Ivanpah Solar: Winch systems for one of the world’s largest solar thermal power facilities in California.
Audubon Bridge: Custom solutions for major infrastructure in Louisiana.
TCF Stadium Scoreboard: Stadium engineering work alongside the BC Place project.

FAQ’s

How does BC Place Stadium reduce its capacity for smaller events?

BC Place Stadium uses a winch-based stadium reduction system built by Thern, Inc. Fifty-four custom roll-drop winches are installed at the bottom of the upper deck and are controlled from a single remote system; when activated, they lower large fabric drapes that form a false ceiling, visually closing off the upper bowl and creating the impression of a smaller, more intimate venue. The system can be deployed or retrieved on demand without any permanent structural changes.

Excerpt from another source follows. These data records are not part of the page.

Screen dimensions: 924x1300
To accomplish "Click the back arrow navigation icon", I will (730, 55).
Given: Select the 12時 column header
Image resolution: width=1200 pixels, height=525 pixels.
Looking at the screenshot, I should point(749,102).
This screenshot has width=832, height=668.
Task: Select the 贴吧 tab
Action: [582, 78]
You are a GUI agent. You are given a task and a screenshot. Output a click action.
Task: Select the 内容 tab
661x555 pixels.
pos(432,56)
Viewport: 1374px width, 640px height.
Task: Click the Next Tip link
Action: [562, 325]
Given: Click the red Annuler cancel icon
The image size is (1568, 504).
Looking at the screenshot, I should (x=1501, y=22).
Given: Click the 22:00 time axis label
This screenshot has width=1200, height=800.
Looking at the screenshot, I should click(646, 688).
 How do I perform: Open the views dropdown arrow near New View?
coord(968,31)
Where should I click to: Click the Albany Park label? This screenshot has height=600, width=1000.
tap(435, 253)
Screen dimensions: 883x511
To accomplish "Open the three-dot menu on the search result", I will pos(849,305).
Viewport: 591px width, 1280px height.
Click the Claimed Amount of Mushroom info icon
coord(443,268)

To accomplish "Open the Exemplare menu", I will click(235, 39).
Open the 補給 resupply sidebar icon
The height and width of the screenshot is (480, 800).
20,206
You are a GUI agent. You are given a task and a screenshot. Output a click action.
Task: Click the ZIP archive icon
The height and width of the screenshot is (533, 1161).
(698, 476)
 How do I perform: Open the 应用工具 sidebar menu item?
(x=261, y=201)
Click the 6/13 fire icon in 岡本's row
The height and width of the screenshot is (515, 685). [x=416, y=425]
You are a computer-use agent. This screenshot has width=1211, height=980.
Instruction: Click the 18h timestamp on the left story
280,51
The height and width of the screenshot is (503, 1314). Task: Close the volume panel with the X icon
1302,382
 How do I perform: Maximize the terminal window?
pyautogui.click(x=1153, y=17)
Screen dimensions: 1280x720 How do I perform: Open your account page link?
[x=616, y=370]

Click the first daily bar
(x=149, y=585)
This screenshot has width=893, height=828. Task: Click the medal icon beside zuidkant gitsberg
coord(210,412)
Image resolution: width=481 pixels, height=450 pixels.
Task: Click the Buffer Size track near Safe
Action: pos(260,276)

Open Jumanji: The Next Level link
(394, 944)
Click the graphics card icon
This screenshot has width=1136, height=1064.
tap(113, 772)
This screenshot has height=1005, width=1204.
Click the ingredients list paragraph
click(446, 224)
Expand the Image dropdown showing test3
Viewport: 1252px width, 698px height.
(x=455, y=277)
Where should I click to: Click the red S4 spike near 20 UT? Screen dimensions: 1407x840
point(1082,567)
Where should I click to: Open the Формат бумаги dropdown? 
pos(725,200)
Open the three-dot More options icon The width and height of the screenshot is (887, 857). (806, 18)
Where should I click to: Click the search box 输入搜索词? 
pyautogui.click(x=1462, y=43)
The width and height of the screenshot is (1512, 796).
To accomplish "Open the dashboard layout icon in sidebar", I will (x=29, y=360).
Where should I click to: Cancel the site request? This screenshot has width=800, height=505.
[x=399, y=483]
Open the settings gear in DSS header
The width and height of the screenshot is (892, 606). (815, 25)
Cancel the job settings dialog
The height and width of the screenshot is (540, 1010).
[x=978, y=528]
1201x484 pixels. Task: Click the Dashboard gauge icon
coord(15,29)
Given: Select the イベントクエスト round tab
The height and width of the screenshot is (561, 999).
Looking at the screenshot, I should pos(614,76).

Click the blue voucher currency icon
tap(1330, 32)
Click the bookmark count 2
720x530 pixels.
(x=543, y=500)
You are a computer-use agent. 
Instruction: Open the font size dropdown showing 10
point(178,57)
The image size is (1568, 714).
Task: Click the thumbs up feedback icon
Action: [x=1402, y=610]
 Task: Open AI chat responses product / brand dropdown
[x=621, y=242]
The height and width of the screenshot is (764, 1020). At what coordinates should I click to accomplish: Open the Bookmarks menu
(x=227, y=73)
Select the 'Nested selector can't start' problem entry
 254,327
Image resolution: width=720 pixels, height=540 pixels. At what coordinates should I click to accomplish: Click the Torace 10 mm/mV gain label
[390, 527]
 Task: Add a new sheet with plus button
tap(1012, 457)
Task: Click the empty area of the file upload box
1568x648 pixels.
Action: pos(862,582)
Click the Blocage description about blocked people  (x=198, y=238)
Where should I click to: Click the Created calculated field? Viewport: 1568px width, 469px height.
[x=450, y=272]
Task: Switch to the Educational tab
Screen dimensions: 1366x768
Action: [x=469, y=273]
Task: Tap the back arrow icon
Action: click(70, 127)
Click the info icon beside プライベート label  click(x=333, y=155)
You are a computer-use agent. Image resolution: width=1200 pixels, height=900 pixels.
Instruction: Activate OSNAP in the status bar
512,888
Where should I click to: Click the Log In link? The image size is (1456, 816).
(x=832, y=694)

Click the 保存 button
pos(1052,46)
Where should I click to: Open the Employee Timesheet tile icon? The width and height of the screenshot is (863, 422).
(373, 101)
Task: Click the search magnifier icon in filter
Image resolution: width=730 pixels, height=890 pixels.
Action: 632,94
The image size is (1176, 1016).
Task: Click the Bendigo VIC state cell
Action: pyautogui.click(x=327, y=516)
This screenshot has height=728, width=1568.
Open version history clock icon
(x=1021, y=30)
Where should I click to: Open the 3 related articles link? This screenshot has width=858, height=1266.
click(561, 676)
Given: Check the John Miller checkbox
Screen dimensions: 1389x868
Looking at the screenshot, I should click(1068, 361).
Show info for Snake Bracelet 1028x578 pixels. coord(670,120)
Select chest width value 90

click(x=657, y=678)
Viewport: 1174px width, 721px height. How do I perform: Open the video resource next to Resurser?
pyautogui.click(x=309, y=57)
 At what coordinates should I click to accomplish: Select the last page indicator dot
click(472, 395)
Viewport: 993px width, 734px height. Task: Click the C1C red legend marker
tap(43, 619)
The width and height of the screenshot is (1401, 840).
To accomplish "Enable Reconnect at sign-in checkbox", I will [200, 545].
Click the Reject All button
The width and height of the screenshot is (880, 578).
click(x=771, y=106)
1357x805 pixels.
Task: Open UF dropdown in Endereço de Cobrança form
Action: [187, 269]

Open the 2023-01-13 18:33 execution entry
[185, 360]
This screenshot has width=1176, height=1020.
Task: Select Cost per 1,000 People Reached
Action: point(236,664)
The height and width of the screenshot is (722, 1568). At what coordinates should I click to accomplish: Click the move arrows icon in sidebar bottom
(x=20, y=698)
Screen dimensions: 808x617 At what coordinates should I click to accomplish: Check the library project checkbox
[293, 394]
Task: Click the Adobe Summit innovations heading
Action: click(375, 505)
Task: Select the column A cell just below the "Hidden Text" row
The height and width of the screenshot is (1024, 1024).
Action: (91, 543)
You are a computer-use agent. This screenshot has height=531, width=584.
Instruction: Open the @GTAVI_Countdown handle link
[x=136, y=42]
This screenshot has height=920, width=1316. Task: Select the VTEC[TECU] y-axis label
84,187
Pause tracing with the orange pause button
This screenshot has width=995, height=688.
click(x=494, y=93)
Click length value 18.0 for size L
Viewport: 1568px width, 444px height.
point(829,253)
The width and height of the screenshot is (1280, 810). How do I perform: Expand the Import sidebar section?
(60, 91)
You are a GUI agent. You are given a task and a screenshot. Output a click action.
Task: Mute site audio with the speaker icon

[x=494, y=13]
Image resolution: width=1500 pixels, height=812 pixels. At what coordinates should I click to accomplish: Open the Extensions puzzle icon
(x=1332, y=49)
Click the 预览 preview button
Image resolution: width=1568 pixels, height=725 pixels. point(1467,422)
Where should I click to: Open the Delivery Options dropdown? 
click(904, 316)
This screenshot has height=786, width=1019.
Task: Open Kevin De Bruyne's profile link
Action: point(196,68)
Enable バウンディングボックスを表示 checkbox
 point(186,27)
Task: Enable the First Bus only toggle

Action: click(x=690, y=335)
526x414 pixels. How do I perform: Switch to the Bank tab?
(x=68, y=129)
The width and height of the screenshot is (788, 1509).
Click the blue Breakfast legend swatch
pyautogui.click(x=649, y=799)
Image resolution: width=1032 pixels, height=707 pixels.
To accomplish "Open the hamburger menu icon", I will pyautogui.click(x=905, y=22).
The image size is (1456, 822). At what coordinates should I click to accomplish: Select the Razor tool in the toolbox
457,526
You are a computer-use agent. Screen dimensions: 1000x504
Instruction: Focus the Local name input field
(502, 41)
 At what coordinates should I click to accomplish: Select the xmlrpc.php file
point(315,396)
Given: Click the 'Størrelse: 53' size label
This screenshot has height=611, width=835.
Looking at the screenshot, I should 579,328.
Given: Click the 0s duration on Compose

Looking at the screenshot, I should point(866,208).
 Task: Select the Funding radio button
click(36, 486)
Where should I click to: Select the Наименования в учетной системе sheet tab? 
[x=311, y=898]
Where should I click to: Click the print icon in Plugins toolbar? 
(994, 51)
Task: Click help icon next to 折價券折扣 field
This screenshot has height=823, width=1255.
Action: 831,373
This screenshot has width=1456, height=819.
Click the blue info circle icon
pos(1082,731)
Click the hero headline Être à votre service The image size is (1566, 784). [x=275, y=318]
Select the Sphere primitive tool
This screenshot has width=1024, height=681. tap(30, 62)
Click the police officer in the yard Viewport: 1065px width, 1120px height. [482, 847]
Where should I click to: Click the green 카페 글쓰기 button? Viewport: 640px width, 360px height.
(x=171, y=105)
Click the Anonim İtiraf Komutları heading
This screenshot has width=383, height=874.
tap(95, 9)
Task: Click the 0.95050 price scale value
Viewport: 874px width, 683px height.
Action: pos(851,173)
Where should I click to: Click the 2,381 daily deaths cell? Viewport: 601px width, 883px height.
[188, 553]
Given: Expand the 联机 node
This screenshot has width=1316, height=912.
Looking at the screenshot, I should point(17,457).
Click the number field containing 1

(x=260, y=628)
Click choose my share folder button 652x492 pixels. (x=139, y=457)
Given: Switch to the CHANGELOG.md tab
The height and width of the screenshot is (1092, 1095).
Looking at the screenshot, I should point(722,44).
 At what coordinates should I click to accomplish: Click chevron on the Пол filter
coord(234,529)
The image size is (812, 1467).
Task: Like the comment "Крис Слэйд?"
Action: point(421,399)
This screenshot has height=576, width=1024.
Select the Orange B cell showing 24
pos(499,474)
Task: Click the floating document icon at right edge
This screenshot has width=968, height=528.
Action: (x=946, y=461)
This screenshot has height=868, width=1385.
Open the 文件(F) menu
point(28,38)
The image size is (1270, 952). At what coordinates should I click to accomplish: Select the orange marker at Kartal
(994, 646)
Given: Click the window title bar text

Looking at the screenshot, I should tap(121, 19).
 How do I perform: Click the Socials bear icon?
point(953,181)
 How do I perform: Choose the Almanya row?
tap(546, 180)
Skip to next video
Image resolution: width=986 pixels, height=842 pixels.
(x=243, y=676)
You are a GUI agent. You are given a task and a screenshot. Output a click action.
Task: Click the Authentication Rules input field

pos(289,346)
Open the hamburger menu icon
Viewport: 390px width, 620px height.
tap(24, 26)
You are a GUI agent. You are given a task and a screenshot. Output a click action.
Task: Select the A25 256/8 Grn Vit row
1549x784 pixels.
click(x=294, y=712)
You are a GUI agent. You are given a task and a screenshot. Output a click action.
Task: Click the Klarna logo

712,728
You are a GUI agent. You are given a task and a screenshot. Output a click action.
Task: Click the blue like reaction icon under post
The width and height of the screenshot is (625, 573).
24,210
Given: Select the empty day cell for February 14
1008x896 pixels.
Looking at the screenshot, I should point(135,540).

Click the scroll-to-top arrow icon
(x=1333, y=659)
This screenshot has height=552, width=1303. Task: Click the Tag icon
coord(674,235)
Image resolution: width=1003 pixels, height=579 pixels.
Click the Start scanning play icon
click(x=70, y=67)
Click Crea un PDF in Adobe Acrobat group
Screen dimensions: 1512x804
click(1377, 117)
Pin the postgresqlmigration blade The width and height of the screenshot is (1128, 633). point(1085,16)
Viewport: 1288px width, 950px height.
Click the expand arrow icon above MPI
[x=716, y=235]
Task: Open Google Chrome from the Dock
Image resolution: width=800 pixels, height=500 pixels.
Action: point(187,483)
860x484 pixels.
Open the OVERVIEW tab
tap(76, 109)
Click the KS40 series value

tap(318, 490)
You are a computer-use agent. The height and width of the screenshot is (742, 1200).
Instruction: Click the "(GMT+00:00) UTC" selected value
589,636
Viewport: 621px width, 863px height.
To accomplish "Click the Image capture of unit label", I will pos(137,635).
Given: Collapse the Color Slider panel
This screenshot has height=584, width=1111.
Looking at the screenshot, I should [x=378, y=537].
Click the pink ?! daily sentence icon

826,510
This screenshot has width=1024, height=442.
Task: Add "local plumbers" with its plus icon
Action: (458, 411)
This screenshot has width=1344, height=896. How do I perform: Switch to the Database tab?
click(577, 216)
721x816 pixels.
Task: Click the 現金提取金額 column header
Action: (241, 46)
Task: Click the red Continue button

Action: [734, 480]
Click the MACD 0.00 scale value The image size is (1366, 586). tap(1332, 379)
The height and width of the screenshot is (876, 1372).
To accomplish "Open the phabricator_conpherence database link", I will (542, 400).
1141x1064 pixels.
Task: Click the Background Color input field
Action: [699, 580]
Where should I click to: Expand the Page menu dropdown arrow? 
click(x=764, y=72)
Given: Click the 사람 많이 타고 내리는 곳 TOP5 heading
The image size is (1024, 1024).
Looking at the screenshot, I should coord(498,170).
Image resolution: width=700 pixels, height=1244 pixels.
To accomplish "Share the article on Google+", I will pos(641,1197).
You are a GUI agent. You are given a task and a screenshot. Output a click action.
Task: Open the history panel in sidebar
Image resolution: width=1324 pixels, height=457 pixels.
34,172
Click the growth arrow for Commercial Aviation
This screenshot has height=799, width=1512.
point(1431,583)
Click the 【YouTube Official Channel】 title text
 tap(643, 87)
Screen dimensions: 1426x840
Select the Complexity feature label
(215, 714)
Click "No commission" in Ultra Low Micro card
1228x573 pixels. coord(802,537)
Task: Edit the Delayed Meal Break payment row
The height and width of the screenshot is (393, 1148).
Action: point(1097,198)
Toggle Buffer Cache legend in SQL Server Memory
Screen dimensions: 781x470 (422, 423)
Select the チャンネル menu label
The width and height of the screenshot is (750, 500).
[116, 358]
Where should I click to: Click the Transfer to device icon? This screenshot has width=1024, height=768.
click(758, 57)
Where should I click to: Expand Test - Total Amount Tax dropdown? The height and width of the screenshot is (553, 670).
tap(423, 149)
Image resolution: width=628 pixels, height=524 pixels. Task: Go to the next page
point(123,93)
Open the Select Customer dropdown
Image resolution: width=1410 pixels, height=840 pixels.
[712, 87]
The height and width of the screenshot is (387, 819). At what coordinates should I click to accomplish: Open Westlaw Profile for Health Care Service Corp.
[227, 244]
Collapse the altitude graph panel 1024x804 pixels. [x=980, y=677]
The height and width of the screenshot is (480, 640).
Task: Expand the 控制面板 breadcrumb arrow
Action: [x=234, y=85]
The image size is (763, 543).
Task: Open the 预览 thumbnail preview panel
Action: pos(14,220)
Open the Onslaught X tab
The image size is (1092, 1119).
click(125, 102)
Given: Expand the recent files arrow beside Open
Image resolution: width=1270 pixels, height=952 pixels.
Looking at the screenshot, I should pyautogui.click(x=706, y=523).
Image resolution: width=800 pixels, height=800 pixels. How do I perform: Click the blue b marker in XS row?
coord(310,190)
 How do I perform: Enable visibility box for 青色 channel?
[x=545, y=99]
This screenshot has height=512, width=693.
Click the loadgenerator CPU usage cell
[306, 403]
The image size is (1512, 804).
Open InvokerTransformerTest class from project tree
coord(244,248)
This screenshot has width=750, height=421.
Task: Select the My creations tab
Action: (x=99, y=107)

What company made the winches for BC Place Stadium?

Thern, Inc., a custom winch and crane manufacturer based in Winona, Minnesota, USA, designed and built the 54 roll-drop winches used in BC Place Stadium’s stadium reduction system. Thern is a global manufacturer with over 75 years of experience producing lifting, pulling, and positioning equipment, and the BC Place project required entirely custom-engineered units because no existing product met the application’s requirements.

What is a roll-drop winch and how is it used in stadiums?

A roll-drop winch is a type of winch designed to deploy material – such as fabric, netting, or sheeting – by unrolling it from a drum in a controlled downward motion, and then retrieve it by re-rolling. In stadium applications, roll-drop winches like those manufactured by Thern for BC Place are used to lower large fabric drapes from the upper deck to create a false ceiling, effectively reducing the apparent size of the venue for events that do not require full capacity.

What was unique about the engineering of the BC Place stadium reduction system?

The BC Place stadium reduction system was the first of its kind in the world when it was installed in 2010. Thern, Inc. custom-engineered all 54 roll-drop winches from the ground up because no off-the-shelf product existed for this application. The engineering challenge included synchronizing 54 units through a single central remote control system, designing for reliable fabric deployment in a large-venue environment, and fitting the winches within the existing structural geometry of the upper deck.

Can other large stadiums use a similar winch-based reduction system?

Yes. The approach pioneered at BC Place – using winch-deployed fabric drapes to create a false ceiling and visually reduce stadium size – is applicable to other large multi-use venues facing the same challenge of hosting events at varying attendance scales. Thern, Inc. offers custom engineering services and can design winch systems tailored to a specific stadium’s structural geometry, load requirements, and control specifications. The BC Place installation serves as the proof-of-concept benchmark for this type of venue flexibility solution.